En el Museo de Arquitectura de Estonia, el Programa de Instalaciones «Budget Bougie» aborda el tema desde otra perspectiva, cuestionando si se puede lograr una sensación de riqueza espacial o lujo sin un gasto equivalente. El proyecto ganador, «Resonance» de Aru Ma- Architects, utiliza varillas de refuerzo, cuerda, piedra caliza y madera contrachapada para crear un pabellón temporal organizado alrededor de un núcleo de piedra central. Su paleta de materiales y enfoque constructivo transforman las limitaciones del encargo del concurso en la base de las cualidades espaciales y acústicas de la instalación. El museo también alberga «Capital-A Affordable Architecture», una exposición de escuelas de arquitectura internacionales desarrollada en torno a la pregunta de qué significa la accesibilidad económica en la arquitectura contemporánea. Estudiantes y tutores/as de instituciones como la Universidad de Artes Aplicadas de Viena, UMPRUM Praga, el Royal College of Art, la Escuela de Arquitectura de Kharkiv y la Academia de Artes de Estonia responden a un encargo común a través de distintas perspectivas locales y culturales.

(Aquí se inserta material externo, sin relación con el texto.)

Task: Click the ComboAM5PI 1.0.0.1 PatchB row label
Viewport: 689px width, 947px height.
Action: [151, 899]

Más adelante en la bienal, la exposición «From Void to Value: Revisioning Tallinn’s Old Town» presentará en el Parque Tammsaare los resultados del Concurso de Ideas de la TAB 2026. Las propuestas abordan un sitio urbano sin resolver en el límite sur del centro histórico de Tallin, evaluando cómo un vacío urbano existente podría adquirir un nuevo valor físico, social y económico. La propuesta ganadora, «A Place Reclaimed», fue desarrollada por Valerii Krinberg, Martin Sepp, Kaari Maria Tirmaste, Mikael Ristmets y Patrick Liik.

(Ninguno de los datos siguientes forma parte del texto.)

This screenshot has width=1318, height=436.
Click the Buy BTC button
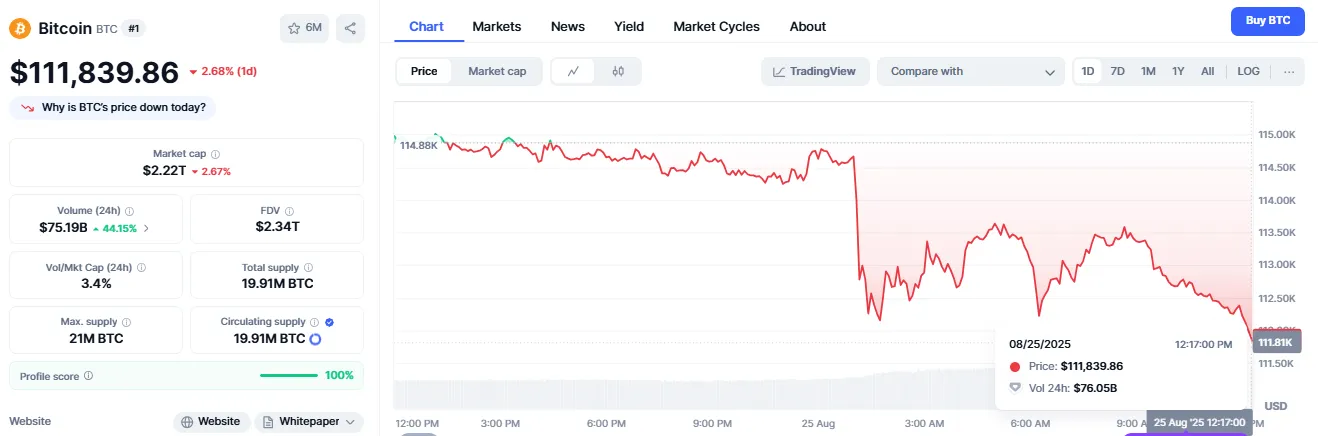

A través de estos diferentes formatos, la TAB 2026 regresa una y otra vez a la misma pregunta aparentemente sencilla. «¿Cuánto?» no se limita a indagar cuánto cuesta construir un edificio; también cuestiona qué se gasta, se ahorra, se descarta, se mantiene, se reutiliza o se posterga en el proceso de hacer arquitectura. En Tallin, donde Linnahall ofrece tanto el escenario como un ejemplo real de estas tensiones, la bienal sitúa la dimensión económica de la arquitectura dentro de un marco más amplio y complejo de valor espacial, ambiental, social y cultural.

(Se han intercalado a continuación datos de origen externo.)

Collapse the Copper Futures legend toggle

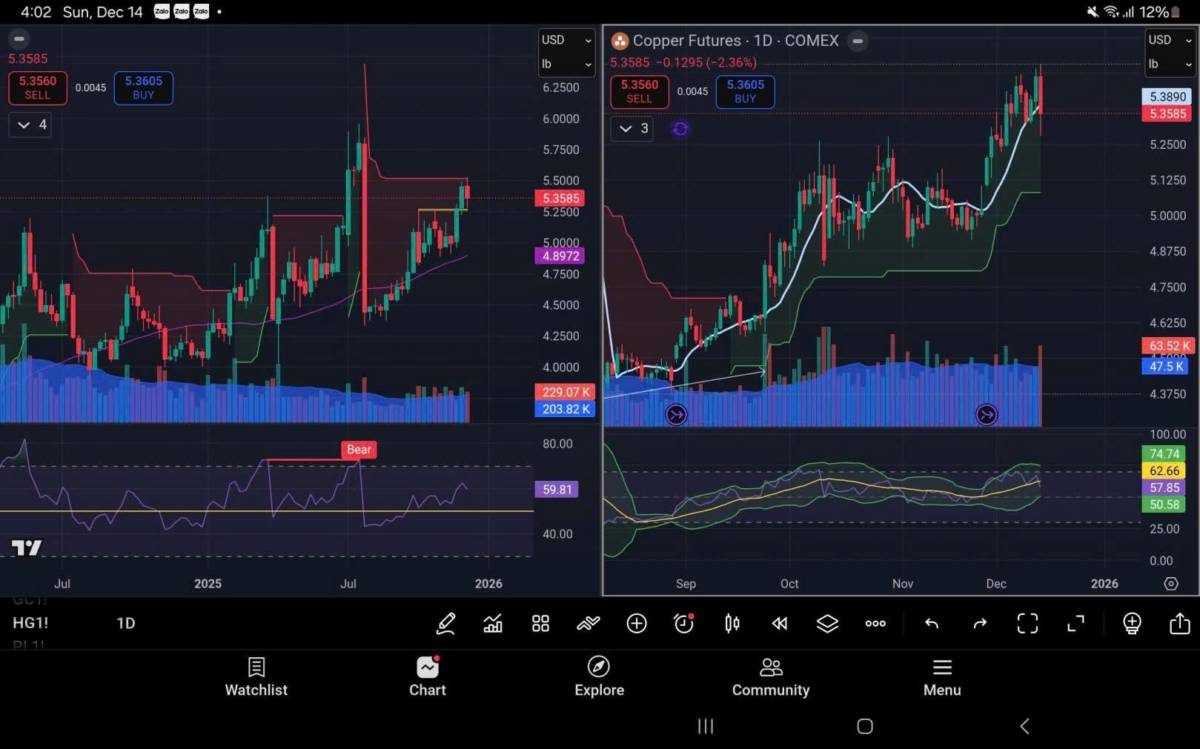pos(858,41)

De cara al futuro, la Trienal de Arquitectura de Oslo 2026 se llevará a cabo del 17 de septiembre al 1 de octubre bajo el tema «¿Qué pasa si la naturaleza es lo primero?», mientras que la Bienal Internacional de Arquitectura de Buenos Aires celebrará su 40.º aniversario con su 20.ª edición del 22 de septiembre a octubre bajo el lema «HABITAR». Por su parte, la 15.ª Bienal Internacional de Arquitectura de São Paulo, programada para septiembre-octubre de 2027, ha encomendado la curaduría general de su edición «Arquitectura, Cultura y Soberanía» a Gabriela de Matos y Pedro Rossi.